嘘から出たMAKOTO

 私は近藤さんを見た瞬間フリーズして尻餅を突いてしまった。
 なんで活動停止中のアイドルが市街地に堂々といるのか。なんで新撰組のだんだら羽織で市街地をうろうろしているのか。なんで刀振るっているのか、このままだと銃刀法違反でしょっ引かれかねない。そもそもなんで活動停止したのか。
 人間、大量のツッコミが頭の中を渦巻くと、フリーズしてしまうものらしい。私は当然ながら固まって身動き取れなくなっていた。
 その中、私が腰を抜かして座り込んでいると思ったのか、近藤さんはぱっとだんだら羽織を翻して私を背後に庇った。

「すまないな、今から見るものは、どうか夢と思って忘れてほしい」

 その声にキュンとしてしまう。
 私の推し、異常事態なのに落ち着いた声。あまりにも実直さを現した声をかけられたら、おかしな状況でもどうしても胸がキュンと疼いてしまう。
 その中、近藤さんは刀を構えた。

「物の怪、それがしの刀の錆にしてくれよう」

 そう言って、私があれだけ逃げ回っていた黒い霧に斬りかかったのだ。

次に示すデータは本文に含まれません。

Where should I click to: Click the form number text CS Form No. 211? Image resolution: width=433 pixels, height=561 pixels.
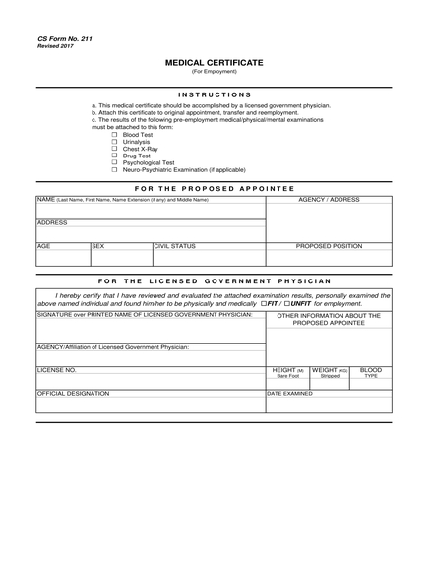(59, 38)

黒い霧なんて、刀で斬れるものなんだろうか。私の素朴な疑問は、近藤さんのあまりにも重い斬撃の前に霧散した。
 彼の踏み込み、彼の一太刀の重み。それが、あの黒い霧を真っ二つに切り裂いたと思ったら、そのまま消えてしまったのだ。あれだけ場を支配していた恐怖も、見えなくなった途端にシュルシュルと消え失せてしまった。

「あ……あ……」
「すまないな、おそろしい思いをさせてしまって。立てるか?」

 そう言って私に手を差し出してくれた。その手を取った途端、私は固まってしまった。
 先程の太刀筋といい、手の分厚さといい、豆といい……アイドルがしていいものじゃない。まるで剣豪の手じゃないか。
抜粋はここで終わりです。